POETRY TRANSLATION SHOWCASE: KJELL ESPMARK – “CREATION IS STILL UNFINISHED”

KJELL ESPMARK (b.1930) was Professor of Comparative Literature at Stockholm University from 1978 to 1995 and has been a member of The Swedish Academy since 1981, serving as Chairman of The Nobel Committee from 1988 to 2004. He has published fifteen volumes of poetry, most recently Den inre rymden (The Inner Space) and Skapelsen (The Creation), ten novels, notably Glömskans tid (The Age of Oblivion), and ten volumes of literary criticism.
       His many awards, both Swedish and international, include The Bellman Prize, The Tranströmer Prize, Il Premio Capri and Il Premio Internazionale Camaiore.
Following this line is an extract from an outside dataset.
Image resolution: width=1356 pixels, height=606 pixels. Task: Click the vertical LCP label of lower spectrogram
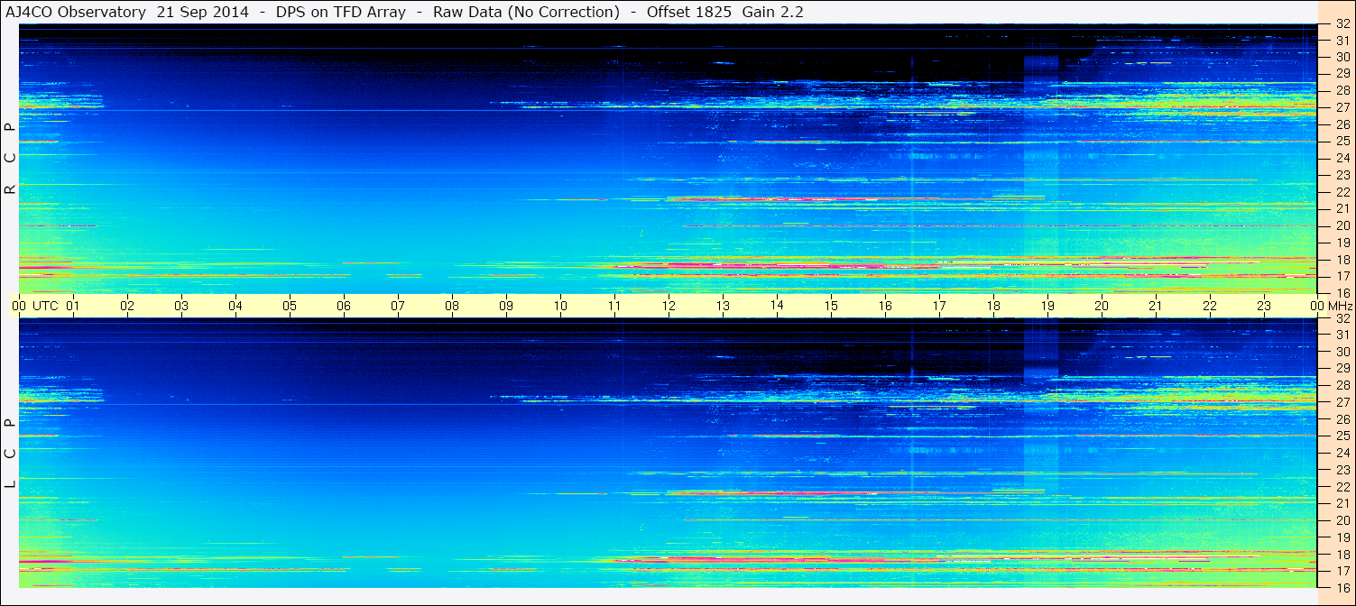pos(10,454)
He is an officer of L´Ordre de Mérite.
       He has been translated into over twenty languages. Of the Spanish version of his latest book of poetry, Martin Lopez-Vega wrote in El Mundo: “The Creation confirms the impression that we are faced with one of the most important poets of our time.”
     Many of Espmark´s poems are dramatic monologues in which the dead, some famous, some anonymous, speak to us, hoping for our attention. Another consistent feature of his poetry, and one which we can see extending over six decades, is the coherence we find within each volume, echoes and cross-references linking poems not only within a single collection but from book to book.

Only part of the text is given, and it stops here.